== TEXT FOR ANALYSIS ==

Court Opinion

ID: 9810247
Source: CourtListenerOpinion
Date Created: 2023-08-31 21:44:24.304628+00
Date Added: 2024-06-11T13:39:30.858504
License: Public Domain

Chief Justice TOAL.
I concur in Part A of the majority’s opinion, as I agree that section 17-23-175 is constitutional. Further, I agree with the majority that the expert in child abuse assessment may have committed reversible error in this case by attesting to the veracity of the minor child. However, I disagree strongly with the majority’s suggestion in Part B that there is no place for expert testimony by child abuse experts who actually examined the victim in child sex abuse trials.
While the State is not permitted to use experts in RATAC or other methods of forensic interviewing to bolster the minor child’s testimony, it is my opinion that forensic interviewers have a legitimate role to play in these cases, and may be qualified as experts in child abuse assessment.8 In this setting, forensic interviewers may testify about the particulars of their examinations and their personal observations, and may also testify as experts regarding matters in their expertise, such as delayed disclosure of the abuse. Nothing in our Rules of Evidence or jurisprudence prohibits this type of testimony by qualified experts. As I have noted in previous cases, the majority has again taken our line of cases limiting this kind of expert testimony too far. See State v. Chavis, 412 S.C. 101, 112-14, 771 S.E.2d 336, 342-43 (2015) (Toal, C.J., concurring in part, dissenting in part). Thus, I especially disagree with the majority’s suggestion that the better practice in these cases is to hire an independent expert who has never interviewed the child.9 Again, the only testimony our cases pre*223vent is testimony that bolsters the minor child’s testimony. The only error here is that Smith’s testimony did just that. However, the trial court did not err in qualifying Smith as an expert in child abuse assessment, and I am gravely concerned with the majority’s curtailment of this type of expertise.
Although I agree that Appellant’s conviction should be reversed, I disagree strongly with these points in the majority’s reasoning.
KITTREDGE, J., concurs.

. It is well-established across the country that an expert in child abuse assessment may testify regarding behavioral characteristics, such as delayed disclosure of the abuse. I fear that the majority is creating dangerous precedent, whereby a forensic interviewer may not be qualified as an expert in child abuse assessment, for the mere fact that the witness is either a practicing forensic interviewer or the person who examined the victim.

. In other contexts, we have refused to approve of the qualification of an expert who lacked sufficient knowledge about the facts of the particular matter in which the expert was requested to render an *223opinion. See, e.g., Watson v. Ford Motor Co., 389 S.C. 434, 699 S.E.2d 169 (2010) (finding certain experts should not have been qualified where they lacked sufficient knowledge about the area in which they were called to testify). In this case, we are condemning the proposed expert because she has too much knowledge about the case.

===

## TASKS
1: According to the opinion, which statutory section does Chief Justice Toal agree is constitutional?
2: Please reproduce everything in the opinion from "Although I agree" down to "examined the victim.".
You can ignore the records.

== DATA PROVIDED ==

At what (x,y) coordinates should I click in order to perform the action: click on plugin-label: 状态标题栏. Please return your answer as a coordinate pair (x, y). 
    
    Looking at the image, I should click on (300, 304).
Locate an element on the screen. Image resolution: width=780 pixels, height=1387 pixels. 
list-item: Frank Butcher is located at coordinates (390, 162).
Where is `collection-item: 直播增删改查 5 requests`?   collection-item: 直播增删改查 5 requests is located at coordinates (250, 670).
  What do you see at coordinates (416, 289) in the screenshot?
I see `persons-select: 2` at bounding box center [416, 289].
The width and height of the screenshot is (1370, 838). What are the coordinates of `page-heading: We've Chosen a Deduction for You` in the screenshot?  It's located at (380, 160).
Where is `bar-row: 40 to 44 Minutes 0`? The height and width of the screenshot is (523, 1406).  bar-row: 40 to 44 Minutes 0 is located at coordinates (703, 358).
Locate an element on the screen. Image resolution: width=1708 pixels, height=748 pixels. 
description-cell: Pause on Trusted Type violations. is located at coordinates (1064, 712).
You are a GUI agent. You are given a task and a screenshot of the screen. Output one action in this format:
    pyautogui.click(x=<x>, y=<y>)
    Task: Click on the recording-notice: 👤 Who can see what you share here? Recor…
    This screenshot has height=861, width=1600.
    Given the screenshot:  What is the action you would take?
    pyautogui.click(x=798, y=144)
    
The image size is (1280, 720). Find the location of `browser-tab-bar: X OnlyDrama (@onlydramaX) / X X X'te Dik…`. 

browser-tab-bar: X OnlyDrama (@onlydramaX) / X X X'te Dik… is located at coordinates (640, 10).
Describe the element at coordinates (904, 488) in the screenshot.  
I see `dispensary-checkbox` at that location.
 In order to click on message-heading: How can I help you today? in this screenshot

===

## RESPONSES IN ORDER
1: Section 17-23-175.

2:
Although I agree that Appellant’s conviction should be reversed, I disagree strongly with these points in the majority’s reasoning.
KITTREDGE, J., concurs.

. It is well-established across the country that an expert in child abuse assessment may testify regarding behavioral characteristics, such as delayed disclosure of the abuse. I fear that the majority is creating dangerous precedent, whereby a forensic interviewer may not be qualified as an expert in child abuse assessment, for the mere fact that the witness is either a practicing forensic interviewer or the person who examined the victim.